Sur la question de savoir si la circonscription communale doit être divisée en plusieurs circonscriptions de chasse, il ne pourra être décidé qu’après l’expiration du délai prévu au §6 al. 2, en faveur des propriétaires qui ont le droit de se réserver pour eux-mêmes l’exercice du droit de chasse.
Article 6
L’attention des autorités communales doit être appelée sur le cahier des charges rédigé au ministère pour la location de la chasse par les communes et accompagné d’un modèle pour le procès-verbal à dresser sur la location, afin qu’ils puissent servir de base à la location de la chasse.
Le fait que les communes, au lieu de choisir la formule 2 de l’article 3 du cahier des charges, préfèrent présenter aux enchères plusieurs circonscriptions de chasse réunies en lots plus grands et utilement délimités, ne fournit pas de motif pour ne pas approuver le contrat.

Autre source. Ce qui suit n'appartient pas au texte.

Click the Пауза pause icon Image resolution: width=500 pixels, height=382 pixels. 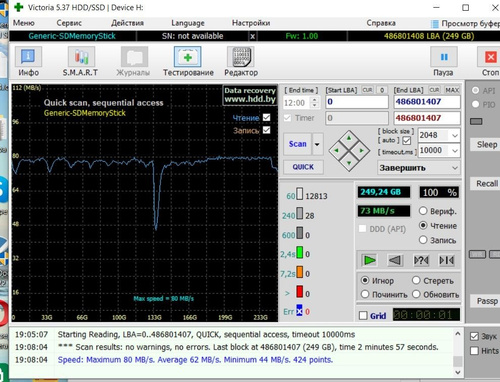coord(443,61)
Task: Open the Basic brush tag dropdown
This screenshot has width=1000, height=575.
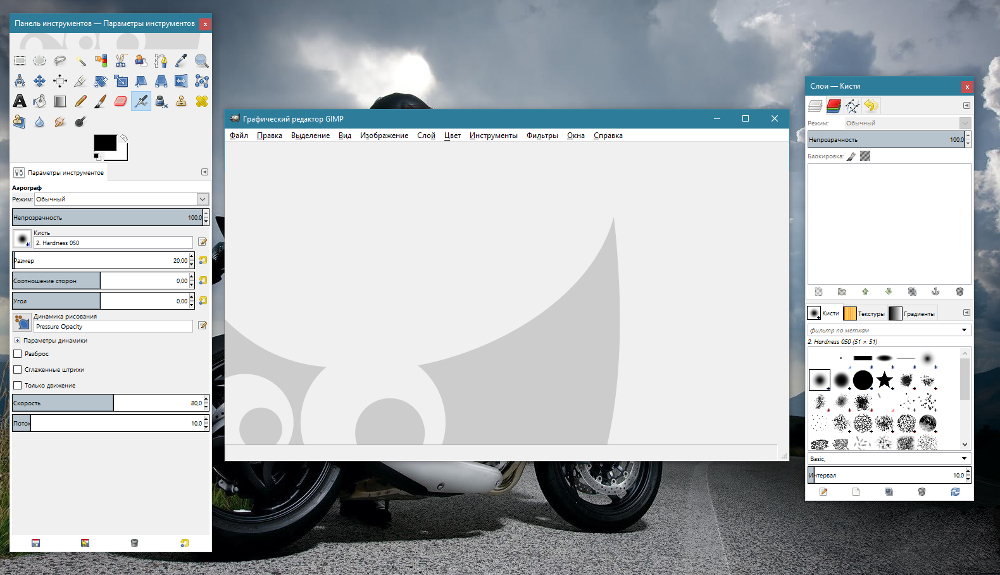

L’article 7 donne à la commission de location l’autorisation de refuser l’adjudication en cas d’offres insuffisantes. La question de savoir si les offres sont insuffisantes se règlera d’après la mise à prix fixée par le conseil municipal. Si l’offre arrive jusqu’à la mise à prix, l’adjudication ne pourra pas être refusée. Si, lors de l’adjudication, l’expérience fait voir que la mise à prix fixée ne sera pas non plus obtenue dans une nouvelle adjudication, elle devra être abaissée par le conseil municipal avant de procéder à une nouvelle adjudication. Dans tous les cas, l’adjudication au plus offrant aura lieu lors de la seconde adjudication. Les cahiers des charges qui ne contiennent pas de prescriptions conformes aux dispositions des articles 19 et suivants du cahier des charges relativement aux dommages et intérêts pour dégâts causés par le gibier, ne devront être approuvés qu’exceptionnellement dans les cas où des circonstances locales toutes particulières font désirer que de telles prescriptions ne soient pas inscrites dans le cahier des charges.
Article 8
Il sera de l’intérêt des communes de ne pas ajourner la location des chasses jusqu’à la clôture de la chasse en 1889, mais d’y procéder plus tôt, et cela au plus tard avant la fin du mois de novembre de l’année courante. Il faudra veiller à ce qu’il en soit ainsi, afin que, par un retard dans les mesures préparatoires à prendre, la location ne soit pas remise au-delà de cette époque.